Compiled: 27-02-2024

Source: vignettes/differential_MEs.Rmd

In this tutorial, we demonstrate how to perform differential expression analysis for our co-expression network modules. We refer to this analysis as “differential module eigengene” (DME) analysis, which reveals modules that are up- or down-regulated in specified groups of cells. For this analysis we take advantage of Seurat’s FindMarkers function to perform differential testing, so we have access to all of the same options.

First we load the single-cell dataset processed through the basics tutorial and the required R libraries for this tutorial.

# single-cell analysis package
library(Seurat)

# plotting and data science packages
library(tidyverse)
library(cowplot)
library(patchwork)
library(ggrepel)

# co-expression network analysis packages:
library(WGCNA)
library(hdWGCNA)

# using the cowplot theme for ggplot
theme_set(theme_cowplot())

# set random seed for reproducibility
set.seed(12345)

# re-load the Zhou et al snRNA-seq dataset processed with hdWGCNA
seurat_obj <- readRDS('Zhou_2020_hdWGCNA.rds')

DME analysis comparing two groups

Here we discuss how to perform DME testing between two different groups. We use the hdWGCNA function FindDMEs, the syntax of which is similar to the Seurat function FindMarkers. Here we use the Mann-Whitney U test, also known as the Wilcoxon test, to compare two groups, but other tests can be specified with the test.use parameter.

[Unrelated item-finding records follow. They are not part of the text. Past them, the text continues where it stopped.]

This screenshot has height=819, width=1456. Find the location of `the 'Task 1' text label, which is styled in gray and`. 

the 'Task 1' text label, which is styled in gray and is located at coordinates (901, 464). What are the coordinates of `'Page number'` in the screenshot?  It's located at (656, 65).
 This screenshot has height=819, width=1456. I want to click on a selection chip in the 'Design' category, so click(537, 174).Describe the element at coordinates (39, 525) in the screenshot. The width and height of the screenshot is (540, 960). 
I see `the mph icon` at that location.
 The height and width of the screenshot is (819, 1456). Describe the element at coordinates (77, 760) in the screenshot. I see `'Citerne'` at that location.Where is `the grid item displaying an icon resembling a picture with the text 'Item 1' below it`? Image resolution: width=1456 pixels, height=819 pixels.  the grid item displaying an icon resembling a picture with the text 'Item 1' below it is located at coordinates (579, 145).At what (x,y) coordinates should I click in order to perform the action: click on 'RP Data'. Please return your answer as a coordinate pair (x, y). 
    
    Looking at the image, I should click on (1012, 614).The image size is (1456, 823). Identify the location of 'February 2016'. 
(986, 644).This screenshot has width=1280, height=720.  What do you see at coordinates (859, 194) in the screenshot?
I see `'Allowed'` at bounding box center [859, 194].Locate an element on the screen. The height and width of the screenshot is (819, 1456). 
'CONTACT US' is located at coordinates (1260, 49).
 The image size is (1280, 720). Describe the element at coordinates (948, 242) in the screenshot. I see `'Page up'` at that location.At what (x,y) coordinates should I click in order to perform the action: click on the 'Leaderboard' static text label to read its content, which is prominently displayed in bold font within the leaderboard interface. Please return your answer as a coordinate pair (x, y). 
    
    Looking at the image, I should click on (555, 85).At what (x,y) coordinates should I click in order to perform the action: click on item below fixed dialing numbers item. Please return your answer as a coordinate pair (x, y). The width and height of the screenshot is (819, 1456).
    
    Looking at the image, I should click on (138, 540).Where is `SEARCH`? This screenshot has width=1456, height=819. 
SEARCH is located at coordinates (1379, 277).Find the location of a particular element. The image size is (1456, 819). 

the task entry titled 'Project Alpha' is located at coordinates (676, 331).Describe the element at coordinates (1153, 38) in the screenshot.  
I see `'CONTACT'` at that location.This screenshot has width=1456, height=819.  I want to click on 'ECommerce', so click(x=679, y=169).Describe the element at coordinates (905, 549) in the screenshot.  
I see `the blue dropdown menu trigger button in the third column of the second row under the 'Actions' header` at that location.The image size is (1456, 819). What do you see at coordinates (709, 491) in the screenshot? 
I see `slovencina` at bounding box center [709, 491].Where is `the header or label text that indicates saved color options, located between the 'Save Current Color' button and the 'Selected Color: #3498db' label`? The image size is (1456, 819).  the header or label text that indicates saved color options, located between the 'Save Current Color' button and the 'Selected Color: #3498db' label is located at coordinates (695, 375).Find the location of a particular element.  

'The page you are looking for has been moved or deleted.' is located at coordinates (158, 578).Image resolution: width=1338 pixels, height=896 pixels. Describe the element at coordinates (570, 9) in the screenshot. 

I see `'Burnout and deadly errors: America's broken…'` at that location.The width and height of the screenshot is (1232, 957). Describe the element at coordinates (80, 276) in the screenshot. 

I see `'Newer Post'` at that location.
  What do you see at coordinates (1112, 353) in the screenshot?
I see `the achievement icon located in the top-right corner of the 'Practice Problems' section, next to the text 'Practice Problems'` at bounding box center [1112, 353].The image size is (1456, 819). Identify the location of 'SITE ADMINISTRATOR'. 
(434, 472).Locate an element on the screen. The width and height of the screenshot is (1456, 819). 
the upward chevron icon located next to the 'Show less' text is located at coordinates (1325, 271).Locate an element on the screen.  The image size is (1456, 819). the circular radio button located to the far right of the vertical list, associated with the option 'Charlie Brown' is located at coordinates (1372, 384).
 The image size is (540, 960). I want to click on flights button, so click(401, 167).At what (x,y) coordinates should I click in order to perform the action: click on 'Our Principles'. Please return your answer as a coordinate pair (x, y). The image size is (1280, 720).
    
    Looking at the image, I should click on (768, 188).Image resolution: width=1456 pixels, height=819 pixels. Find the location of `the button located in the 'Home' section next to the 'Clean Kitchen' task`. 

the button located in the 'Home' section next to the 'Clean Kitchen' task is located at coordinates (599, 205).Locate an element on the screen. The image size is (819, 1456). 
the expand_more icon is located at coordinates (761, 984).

Since the tutorial dataset only contains control brain samples, we will use sex to define our two groups. FindDMEs requires a list of barcodes for group1 and for group2. Further, we are only going to compare cells from the INH cluster since that is the group that we performed network analysis on.

group1 <- seurat_obj@meta.data %>% subset(cell_type == 'INH' & msex == 0) %>% rownames
group2 <- seurat_obj@meta.data %>% subset(cell_type == 'INH' & msex != 0) %>% rownames

head(group1)
[1] "TCTTCGGCAAGACGTG-11" "ATTATCCGTTGATTCG-11" "CCACCTAGTCCAAGTT-11"
[4] "AGCGTATGTTAAGAAC-11" "GTAACTGTCCAGATCA-11" "CGATTGATCTTTACAC-11"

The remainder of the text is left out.